No dispute:  Twitter can be a good venue for professional development.  It’s super-fun to find educational experts to follow—there are so many smart people in the Twitter universe, happy to offer short bits of inspiration and so, so many new ideas to implement. 

Or, wait:  So many new ideas we wish you had the time and energy to implement.

Not long ago, I found myself worn out by Twitter.  Beyond the obvious stuff—too many advertisements, too much political mumbo-jumbo—I was weary of the “professional development” part of it, too.

Yep.  I said it. 

It just felt so…  lecture-y.  Like a finger wagging at the things I should be doing.  To keep my feed clean, I had followed only prominent educator voices, but that meant it’s all I saw—many, many Tweets a day, all feeling like short little chastisements:   “We need to start…” or “If only everyone would…”  “Good teachers always…”

Of course I agree with the message of these tweets, but they felt, increasingly, like a gaggle of woodpeckers—relentless, ruthless, focused on chipping away at my confidence.  It made me feel inadequate, like I wasn’t doing anything right.  Especially on a bad day, where I felt I hadn’t done a bit of good that day, to scroll through Twitter and see my screen full of coulda-shoulda-woulda advice was like a kick in the face.  I’d think, “Is everyone else always doing awesome things?  Is every other educator out there is always offering fabulous choice books… always offering students a platform for voice… always advocating relentlessly for justice in our education system?” 

I’d wonder, Do any of these Tweeters ever have a bad day?  Are there any days they don’t trailblaze?  Are there any days they just do the best they can, and be grateful for it?  Do they ever go home exhausted and defeated? 

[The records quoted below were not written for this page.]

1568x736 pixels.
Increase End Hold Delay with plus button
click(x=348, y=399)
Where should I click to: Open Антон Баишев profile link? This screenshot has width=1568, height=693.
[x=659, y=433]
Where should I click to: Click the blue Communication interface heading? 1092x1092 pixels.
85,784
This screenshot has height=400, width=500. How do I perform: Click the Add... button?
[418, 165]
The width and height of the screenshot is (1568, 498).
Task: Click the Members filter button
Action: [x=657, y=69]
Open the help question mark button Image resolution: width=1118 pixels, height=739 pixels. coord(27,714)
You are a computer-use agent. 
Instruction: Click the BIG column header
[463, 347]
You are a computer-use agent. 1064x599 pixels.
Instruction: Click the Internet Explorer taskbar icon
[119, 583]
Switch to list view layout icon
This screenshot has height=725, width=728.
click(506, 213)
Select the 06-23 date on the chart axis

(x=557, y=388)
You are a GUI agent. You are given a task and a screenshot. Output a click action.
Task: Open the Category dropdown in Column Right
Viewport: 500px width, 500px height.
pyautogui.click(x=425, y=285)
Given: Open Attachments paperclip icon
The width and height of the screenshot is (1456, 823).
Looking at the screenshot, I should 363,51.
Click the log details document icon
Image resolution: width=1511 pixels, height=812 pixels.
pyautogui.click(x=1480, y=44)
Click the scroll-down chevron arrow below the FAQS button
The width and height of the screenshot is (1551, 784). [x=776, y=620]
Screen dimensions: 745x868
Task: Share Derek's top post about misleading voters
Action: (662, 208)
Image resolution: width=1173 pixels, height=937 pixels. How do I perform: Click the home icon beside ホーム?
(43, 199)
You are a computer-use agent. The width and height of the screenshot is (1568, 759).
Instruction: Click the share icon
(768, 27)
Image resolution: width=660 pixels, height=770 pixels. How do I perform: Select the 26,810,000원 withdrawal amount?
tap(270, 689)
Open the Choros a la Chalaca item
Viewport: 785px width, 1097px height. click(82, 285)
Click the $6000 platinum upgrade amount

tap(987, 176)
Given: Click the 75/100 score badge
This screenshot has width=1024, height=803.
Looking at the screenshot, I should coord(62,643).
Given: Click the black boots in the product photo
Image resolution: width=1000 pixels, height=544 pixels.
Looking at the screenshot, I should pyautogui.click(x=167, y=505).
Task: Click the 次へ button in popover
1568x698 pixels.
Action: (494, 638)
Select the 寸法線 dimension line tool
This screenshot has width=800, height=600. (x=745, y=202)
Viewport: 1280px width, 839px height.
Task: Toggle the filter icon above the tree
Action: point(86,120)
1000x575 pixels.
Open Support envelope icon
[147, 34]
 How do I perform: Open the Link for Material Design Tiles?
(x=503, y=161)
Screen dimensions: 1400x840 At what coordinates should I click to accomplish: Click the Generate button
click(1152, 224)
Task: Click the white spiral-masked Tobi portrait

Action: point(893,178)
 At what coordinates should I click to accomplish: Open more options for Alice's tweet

Resentment followed, because many of the people I followed weren’t actually doing the day-to-day work that I—and my colleagues—were trying to do.  Not every day, they weren’t.  They may have done it at some point in their careers, and when they did, they were undoubtedly excellent at the work, but they weren’t doing it now.  Not on the five thousandth rainy day of the year; not on the day there were sixteen interruptions or schedule changes; not on the day all students were bent over a Chromebook, squinting their way through yet another mandated standardized test.

I thought about taking a Twitter break, so as to give myself a rest from the judgy-ness.  Then my husband offered an alternative.  “You need to balance it out,” he said.  “For every educator you follow, find someone who isn’t an educator.  Find someone, perhaps, who tweets something super-funny every day.  Or something different or new.  Something that won’t hit you over the head with teaching and leadership stuff.”

What a great solution.  Now I follow just as many non-educator Tweets as I follow educator ones.  Comedians.  Musicians.  Chefs.  Athletes.  Bloggers and parents and artists and all sorts of people—anyone and anything that doesn’t saturate me with things I should be doing differently.   And when I find myself feeling inadequate, I just stop, because that’s when I know I’ve hit my saturation point, and it’s time for moderation. 

Social media continues to confront, contest, flummox, and frustrate me.  I haven’t yet found a place I feel comfortable in it.  As with anything, though, the answer is undoubtedly balance—lots and lots of balance.